Graph ordering with smallest max vertex "discrepancy"

Consider an undirected graph $$G=(V,E)$$ and a bijective function $$f:V \rightarrow [|V|]$$ which orders the vertices by mapping them onto the first $$|V|$$ natural numbers.

Define the cost of an ordering of a graph to be:

$$\text{cost}(G,f) = \max_{(u,v) \in E} f(u)-f(v)$$

(I refer to $$f(u) - f(v)$$ in the title as "discrepancy" to avoid confusion with terms such as length or distance)

Intuitively, if we were to construct $$G$$ by adding on one vertex at a time and adding the appropriate edges to the already-existing vertices, the cost is how far back in our list of vertices we'd have to go and add edges to.

Question: How difficult is the problem of minimizing this cost? Is there an efficient algorithm for finding an optimal ordering? Also is there a name for this cost that i'm not aware of?

Ideas:

A BFS ordering can do arbitrarily bad on this problem: Consider a complete binary tree -- the optimal cost is $$O(\log N)$$ but a BFS ordering can cost up to $$O(N)$$.
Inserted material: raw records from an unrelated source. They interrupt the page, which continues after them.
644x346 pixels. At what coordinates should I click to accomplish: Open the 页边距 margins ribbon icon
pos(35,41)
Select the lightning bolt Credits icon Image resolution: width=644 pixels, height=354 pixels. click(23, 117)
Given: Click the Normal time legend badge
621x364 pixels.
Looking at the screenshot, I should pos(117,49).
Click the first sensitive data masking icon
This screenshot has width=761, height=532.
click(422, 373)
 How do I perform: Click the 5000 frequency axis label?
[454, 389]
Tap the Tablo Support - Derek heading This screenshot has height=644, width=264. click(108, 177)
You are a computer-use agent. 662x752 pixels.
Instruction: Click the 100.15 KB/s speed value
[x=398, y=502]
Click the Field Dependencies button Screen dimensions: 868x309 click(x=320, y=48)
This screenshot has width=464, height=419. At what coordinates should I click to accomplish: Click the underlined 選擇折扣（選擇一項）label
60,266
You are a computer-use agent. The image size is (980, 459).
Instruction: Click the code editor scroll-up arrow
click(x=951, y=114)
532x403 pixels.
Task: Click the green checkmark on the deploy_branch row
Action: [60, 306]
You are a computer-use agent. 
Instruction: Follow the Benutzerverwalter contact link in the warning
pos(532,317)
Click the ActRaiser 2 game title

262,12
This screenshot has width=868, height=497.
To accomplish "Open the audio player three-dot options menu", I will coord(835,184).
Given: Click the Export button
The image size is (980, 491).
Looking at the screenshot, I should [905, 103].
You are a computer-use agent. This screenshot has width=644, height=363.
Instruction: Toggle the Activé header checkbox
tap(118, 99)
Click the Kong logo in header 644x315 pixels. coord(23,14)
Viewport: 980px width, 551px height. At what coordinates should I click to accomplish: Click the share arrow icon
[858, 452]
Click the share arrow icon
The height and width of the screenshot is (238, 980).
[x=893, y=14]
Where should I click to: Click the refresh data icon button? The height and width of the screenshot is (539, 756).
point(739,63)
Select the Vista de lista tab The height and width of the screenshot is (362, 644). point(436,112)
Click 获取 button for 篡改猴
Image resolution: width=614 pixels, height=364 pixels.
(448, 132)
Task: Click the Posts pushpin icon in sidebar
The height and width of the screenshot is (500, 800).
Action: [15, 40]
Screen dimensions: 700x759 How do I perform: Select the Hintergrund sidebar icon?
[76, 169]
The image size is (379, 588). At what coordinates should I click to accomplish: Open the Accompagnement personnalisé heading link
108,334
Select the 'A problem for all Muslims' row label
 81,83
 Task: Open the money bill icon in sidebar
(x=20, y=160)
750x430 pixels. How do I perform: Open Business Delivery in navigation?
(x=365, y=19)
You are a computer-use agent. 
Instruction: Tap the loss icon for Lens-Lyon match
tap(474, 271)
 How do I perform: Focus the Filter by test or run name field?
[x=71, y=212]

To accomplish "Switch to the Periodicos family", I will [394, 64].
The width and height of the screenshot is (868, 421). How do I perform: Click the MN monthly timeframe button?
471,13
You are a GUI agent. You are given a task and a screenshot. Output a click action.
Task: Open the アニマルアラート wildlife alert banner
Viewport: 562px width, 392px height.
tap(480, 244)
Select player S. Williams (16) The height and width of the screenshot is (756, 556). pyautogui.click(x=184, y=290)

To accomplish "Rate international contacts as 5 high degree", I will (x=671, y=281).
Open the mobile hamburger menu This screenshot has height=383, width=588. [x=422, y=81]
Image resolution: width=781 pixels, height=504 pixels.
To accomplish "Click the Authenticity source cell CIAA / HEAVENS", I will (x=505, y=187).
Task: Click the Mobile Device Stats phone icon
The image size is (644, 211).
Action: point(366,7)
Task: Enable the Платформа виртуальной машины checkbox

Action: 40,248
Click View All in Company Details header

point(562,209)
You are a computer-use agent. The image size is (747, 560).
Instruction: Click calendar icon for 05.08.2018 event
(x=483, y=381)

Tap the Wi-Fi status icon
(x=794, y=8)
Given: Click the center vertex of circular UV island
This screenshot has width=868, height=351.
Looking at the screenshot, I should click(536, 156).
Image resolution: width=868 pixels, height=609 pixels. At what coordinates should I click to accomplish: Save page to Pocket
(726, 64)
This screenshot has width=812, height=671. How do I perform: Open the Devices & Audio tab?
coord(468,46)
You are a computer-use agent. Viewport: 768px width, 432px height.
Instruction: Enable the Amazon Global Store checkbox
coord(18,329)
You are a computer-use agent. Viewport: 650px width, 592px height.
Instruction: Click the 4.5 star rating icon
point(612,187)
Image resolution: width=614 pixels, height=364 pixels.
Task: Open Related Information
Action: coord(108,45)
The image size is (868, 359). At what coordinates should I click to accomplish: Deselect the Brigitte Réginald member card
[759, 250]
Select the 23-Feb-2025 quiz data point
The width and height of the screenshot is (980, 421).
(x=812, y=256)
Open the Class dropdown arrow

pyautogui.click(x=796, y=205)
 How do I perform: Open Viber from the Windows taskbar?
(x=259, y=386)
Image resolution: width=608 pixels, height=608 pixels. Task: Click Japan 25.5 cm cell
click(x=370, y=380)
A DFS ordering can do arbitrarily bad on this problem: Consider a path graph modified such that each vertex is connected to an additional leaf vertex -- the optimal cost is $$2$$ but a DFS ordering can cost up to $$O(N)$$.

BANDWIDTH is known to be NP-complete. Unger showed that it is NP-hard to approximate to within any constant factor. Feige gave an $$\tilde{O}(\log^3 n)$$-approximation algorithm which uses metric embeddings.
Among the many variants of BANDWIDTH, let me mention the MINIMAL LINEAR ARRANGEMENT problem (known by various other names), in which the goal is to minimize $$\displaystyle\sum_{(u,v) \in E} |f(u)-f(v)|$$ rather than $$\displaystyle\max_{(u,v) \in E} |f(u)-f(v)|$$.